北洋水师的燃料不足,顺风的情况下不见得有多帆商船跑得快。
“不用客气,那就击沉它!”刘鸿渐立即道。
海上飘了这么久,现在有了事儿做,刘鸿渐感觉终于不再无聊。
曹三喜这厮绝对是个老狐狸,当年刘鸿渐与崇祯大叔攻打辽东的建奴时,这厮便是汉奸,虽然曹三喜不自知。
但为了大计,刘鸿渐曾给过这厮一个机会,虽然敲诈了曹三喜不少的银两。
可是这次,这个曹老帽儿竟然差点搞死了他的小老弟,是可忍孰不可忍。
商船又怎么是战舰的对手,三艘曹家商船的领队是个叫翟世铭的中年胖子。
这厮眼见一望无际的巨型舰队就心里发毛,本来想转舵绕路,但见两艘战舰朝他们冲来,竟一下失去了反抗的念头。
曹家最近也不如意,曹三喜的算盘打到了地上。
郑芝龙被大明驱逐,曹三喜本以为可以痛打落水狗,好容易接上荷兰人的线把郑芝龙搞死,谁会想到朝廷会因此震怒,还派北洋水师干涉。
曹三喜不知道刘鸿渐与郑森的关系,更没有想到刘鸿渐的报复会如此迅速,以至于他根本没来得及撤回辽东的产业。
还有就是负责吵架的新任东厂厂督庞大海,这厮第一次接吵架的差事实在是太过上心,带着东厂的番子竟然日夜不休,仅仅用了四天时间便赶到了曹家老巢,然后又用了三天时间将曹家搬了个底儿朝天,听说后来还得到了小朱的夸奖。

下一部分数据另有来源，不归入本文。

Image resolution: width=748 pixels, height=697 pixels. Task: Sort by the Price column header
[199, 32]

东窗事发后曹三喜带着骨干将生意重心转到了本就一直在经营的日本,只是一旦没了大明的市场,曹三喜才发现生意原来这么难做。
好在是有荷兰佬的支持,曹家为荷兰国提供铁矿石,而翟世铭的这三艘船运的全是铁矿石。
他也想跑,奈何船体太沉,根本跑不快,没过多大会儿,翟世铭便被如丧考妣的带到了刘鸿渐的旗舰山海关号上。
翟世铭作为曹家的高级管事,自然知道这支舰队是来自哪里,更知道他将要面临的遭遇,刚被人拖上了船便一把鼻涕一把泪的跪倒在刘鸿渐面前。

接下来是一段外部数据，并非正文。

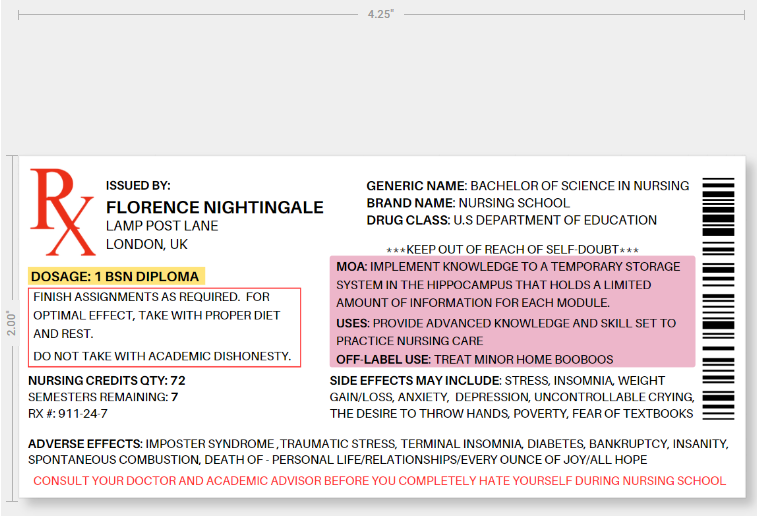
Task: Select the red CONSULT YOUR DOCTOR footer text
Action: point(379,481)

“官爷饶命!小的只是曹家一个跑腿儿的,小的无罪啊!”翟世铭想爬到刘鸿渐身前去抱住刘鸿渐的腿,但还没靠近便被牛壮一脚踹的跪坐在地。
翟世铭够软蛋,刘鸿渐表示很喜欢,几乎没有废什么事儿,翟世铭就将所知道的曹家事全盘托出,并信誓旦旦的表明了自己的立场。
曹家的日本的势力其实并不小,日本德川幕府早在几年前颁布锁国令,只留郑家和曹家与一部分荷兰商人做对外贸易。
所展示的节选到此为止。